The grade 11 Branksome Hall student was awarded overall first place this year at the competition, which was held in Lithuania from April 8–12.
Framroze said she started crying when she heard the news of her victory.
“I was so happy,” said Framroze. “I was just unbelievably thrilled.”
Framroze started competitive debating two years ago when she replaced a schoolmate at an international competition, but she grew up practicing her public speaking skills at home.
“It’s sort of a tradition in our family to do things like elocution,” she said. “As soon as I told my grandfather that I had won the world championships, he said, ‘Yes, those are my genes.’ ”
While Framroze comes from a family of orators, she said debating skills are not necessarily innate.
“I never knew I had it until now,” she said. “But it’s definitely a skill you have to work on.
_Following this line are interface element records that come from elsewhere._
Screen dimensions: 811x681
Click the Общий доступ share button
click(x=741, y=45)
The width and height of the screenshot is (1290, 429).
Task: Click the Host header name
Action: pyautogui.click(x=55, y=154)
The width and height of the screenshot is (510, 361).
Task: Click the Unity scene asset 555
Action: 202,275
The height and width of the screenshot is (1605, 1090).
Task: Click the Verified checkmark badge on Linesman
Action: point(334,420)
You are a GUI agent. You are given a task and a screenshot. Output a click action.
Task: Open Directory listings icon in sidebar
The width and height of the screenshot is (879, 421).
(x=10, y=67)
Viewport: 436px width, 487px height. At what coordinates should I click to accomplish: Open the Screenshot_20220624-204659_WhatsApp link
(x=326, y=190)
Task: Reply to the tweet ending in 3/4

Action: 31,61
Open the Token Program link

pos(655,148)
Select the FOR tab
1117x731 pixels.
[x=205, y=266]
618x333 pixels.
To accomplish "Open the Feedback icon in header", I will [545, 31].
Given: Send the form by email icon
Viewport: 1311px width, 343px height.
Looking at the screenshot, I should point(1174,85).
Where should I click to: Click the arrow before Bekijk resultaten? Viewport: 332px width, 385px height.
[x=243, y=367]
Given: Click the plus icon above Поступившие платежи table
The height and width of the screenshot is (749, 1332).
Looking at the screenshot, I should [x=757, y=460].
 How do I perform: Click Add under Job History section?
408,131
Nothing comes easily in debating.”
To do well at the world championships, participants must master a variety of speaking skills.
The five-day competition features four events — interpretive reading (where competitors read aloud passages of published works), persuasive speaking (reading a prepared speech on a topic of their choice), debating (teamed with another competitor to argue
against another pair), and impromptu speaking (where competitors are given a word or phrase and have to build a five minute speech
Framroze prepared 11 drafts of her persuasive speech this year. But a week before a competition begins, she stops working on the content of the speech to focus purely on delivery.
“So much of how your persuasive speech goes is your connection with the audience,” she said. “If you break that connection at any time, it’s fatal.”
Persuasive speaking is her favourite event because she gets 13 uninterrupted minutes to talk about a topic she is passionate about, like women’s rights or the environment. This year, she spoke about the fresh water crisis.
“So many environmental issues can have such horrifying humanitarian impacts,” she said. “There was one point during my speech where I actually managed to integrate women’s rights into the environment.”
Public speaking skills can help people advocating for a cause, especially for young people who want get their voices heard, Framroze said.
“It’s about you talking and telling people what you think,” she said. “When you have that confidence, especially as a girl, you can really accomplish things.”
She plans to retire from competitive debating but she said it’s not going to be easy.
“I was at a competition on (May 1) where I was supposed to be running it. But by the end of it, I was on the stage making little speeches.”